/ngx_ziti_module

An NGINX module that allows OpenZiti to front upstream servers

Primary LanguageCApache License 2.0Apache-2.0

ngx_ziti_module

This is an NGINX module that enables NGINX to bind OpenZiti services and then forward incoming connections to upstream addresses. To compile this module and to run it, Nginx must be compiled with the --with-threads option. This is not available on Windows. You can verify if nginx was compiled with --with-threads via nginx -V.

Building

This module can be built in two fashions, it can be built via nginx's built-in configuration scripts or via CMake. The CMake build uses nginx's configuration scripts under the hood and allows for better integration with modern IDE's like Clion.

Build Via Nginx

sudo apt install libuv1-dev

wget 'http://nginx.org/download/nginx-1.23.2.tar.gz'
tar -xzvf nginx-1.23.2.tar.gz

# See https://github.com/openziti/ziti-sdk-c/releases for other platforms
wget 'https://github.com/openziti/ziti-sdk-c/releases/download/0.30.8/ziti-sdk-0.30.8-Linux-x86_64.zip'
unzip ziti-sdk-0.30.8-Linux-x86_64.zip -d ziti-sdk-0.30.8-Linux-x86_64 

wget "https://github.com/openziti/uv-mbed/archive/refs/tags/v0.14.11.tar.gz"
mv v0.14.11.tar.gz uv_mbed-0.14.11.tar.gz
tar -xzvf uv_mbed-0.14.11.tar.gz

cd nginx-1.23.2/

# Here we assume you would install you nginx under: /opt/nginx
cd nginx-1.23.2/
./configure        \
    --prefix="/opt/nginx"     \
    --add-module="../" \
    --with-threads     \
    --with-compat      \
    --with-ld-opt=../ziti-sdk-0.30.8-Linux-x86_64/lib/libziti.so \
    --with-cc-opt="-I ../include -I ../uv-mbed-0.14.11/include"
make
make install

Build using CMake

mkdir cmake-build
cd cmake-build
cmake ../
make

This build will produce an nginx binary in cmake-build-debug/_deps/nginx/src/nginx and can be executed with following arguments to run/debug this module: nginx -c configs/nginx.conf -e logs/err.log -p ./.

Using

After building and installing the ngx_ziti_module.so the following configuration block can be used to configure nginx:

load_module ngx_ziti_module.so;

error_log /dev/stderr debug;
error_log logs/error.log debug;

thread_pool ngx_ziti_tp threads=32 max_queue=65536;

events {
    worker_connections  1024;
}

ziti identity1 {
    identity_file /path/to/ziti/identity1.json;

    bind http-service {
        upstream localhost:7070;
    }
}

ziti identity2 {
    identity_file /path/to/ziti/identity2.json;

    bind http-service {
        upstream api.example.com:443;
    }
}

ziti blocks

Multiple ziti blocks can be added to the root of your nginx configuration.

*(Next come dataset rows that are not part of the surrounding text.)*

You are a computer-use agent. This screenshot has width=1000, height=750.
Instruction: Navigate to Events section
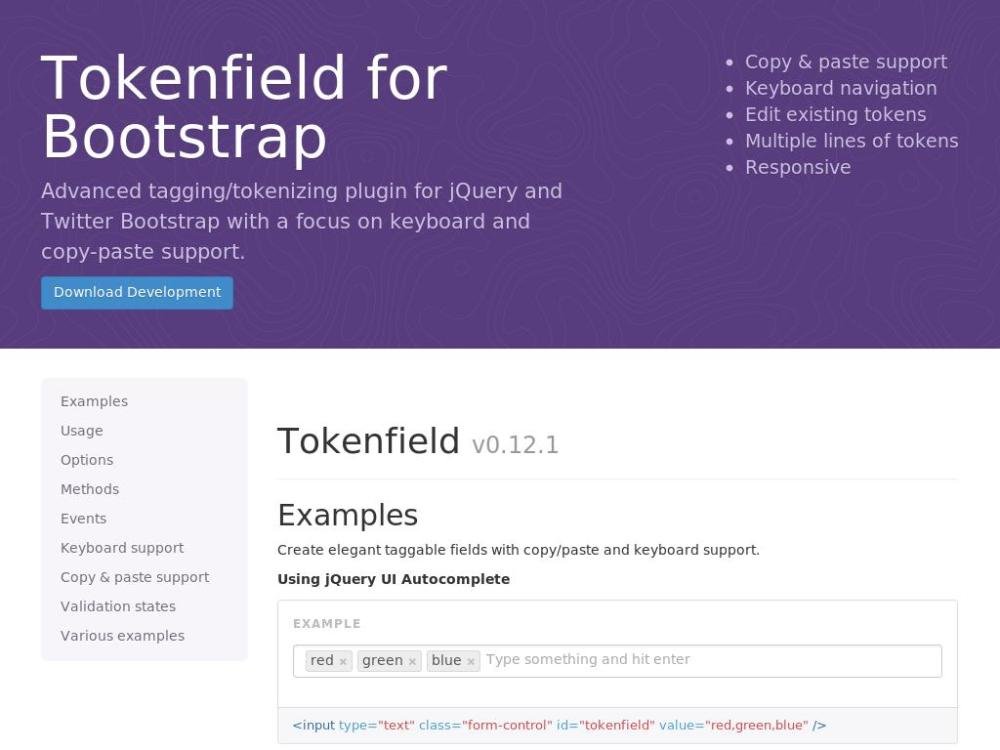pos(83,519)
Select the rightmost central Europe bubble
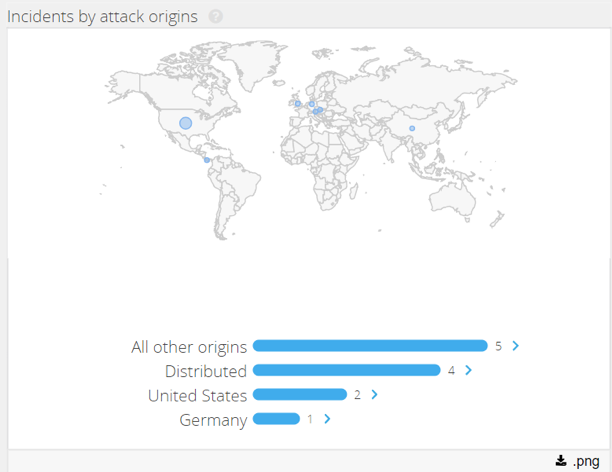This screenshot has width=612, height=472. (x=320, y=110)
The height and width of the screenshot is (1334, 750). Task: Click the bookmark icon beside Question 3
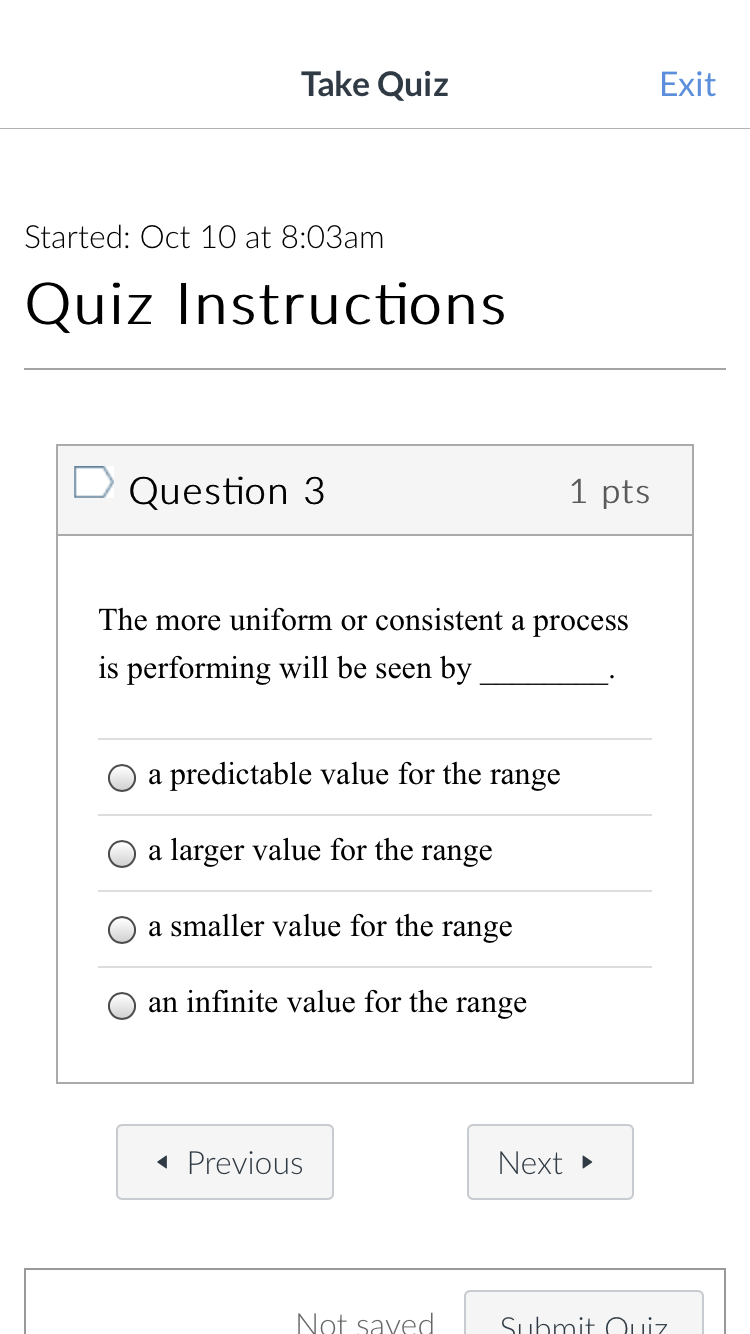pos(93,483)
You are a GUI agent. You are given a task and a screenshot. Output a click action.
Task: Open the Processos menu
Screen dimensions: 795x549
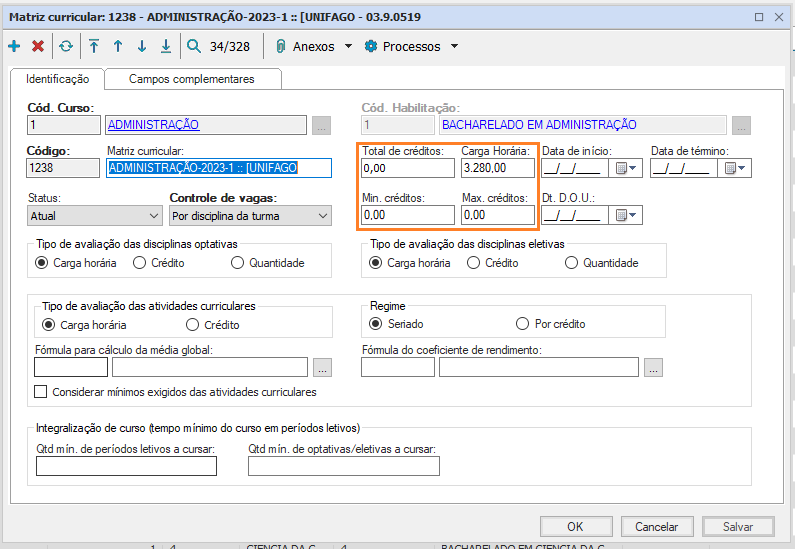point(411,46)
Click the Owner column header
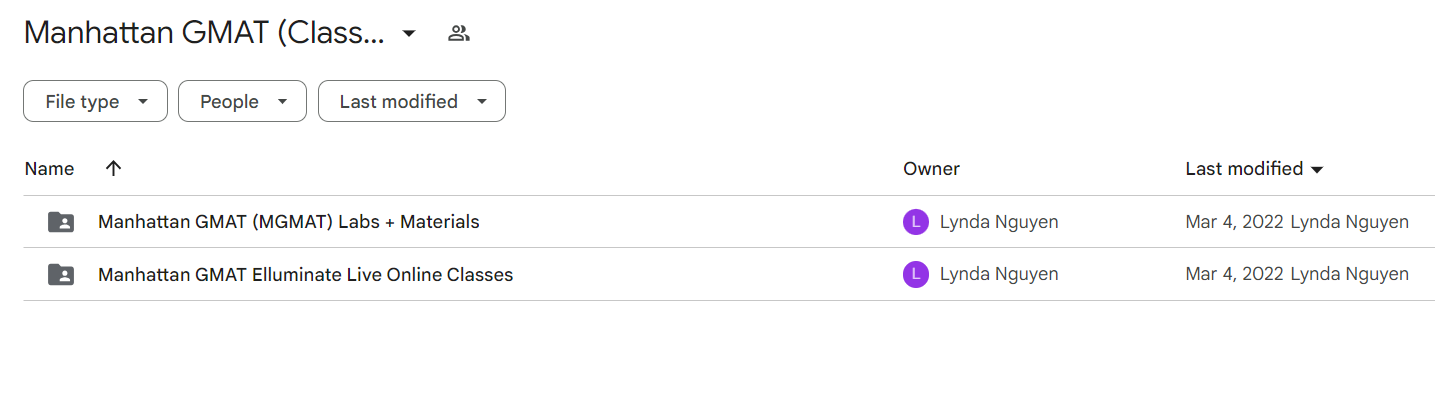 coord(931,168)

Each block represents a single OpenZiti identity. Directly after the ziti statement a name can be given. This name is for organizational and logging purposes only.

identity_file

Each ziti block must have exactly one identity_file. Different ziti blocks may use the same identity if desired. The value provided should be a path to an OpenZiti identity file that is stored in json format.

bind blocks

Within each ziti block, multiple bind blocks are allowed. The value directly after the bind statement is the name of the OpenZiti service that the identity should attempt to bind. One must ensure that the identity of the containing ziti block has access to "bind" (host) the service via OpenZiti policies.

upstream

Each bind block may have at most one upstream value. This value must be a hostname and port combination in the format of host:port to the target back end hosting service.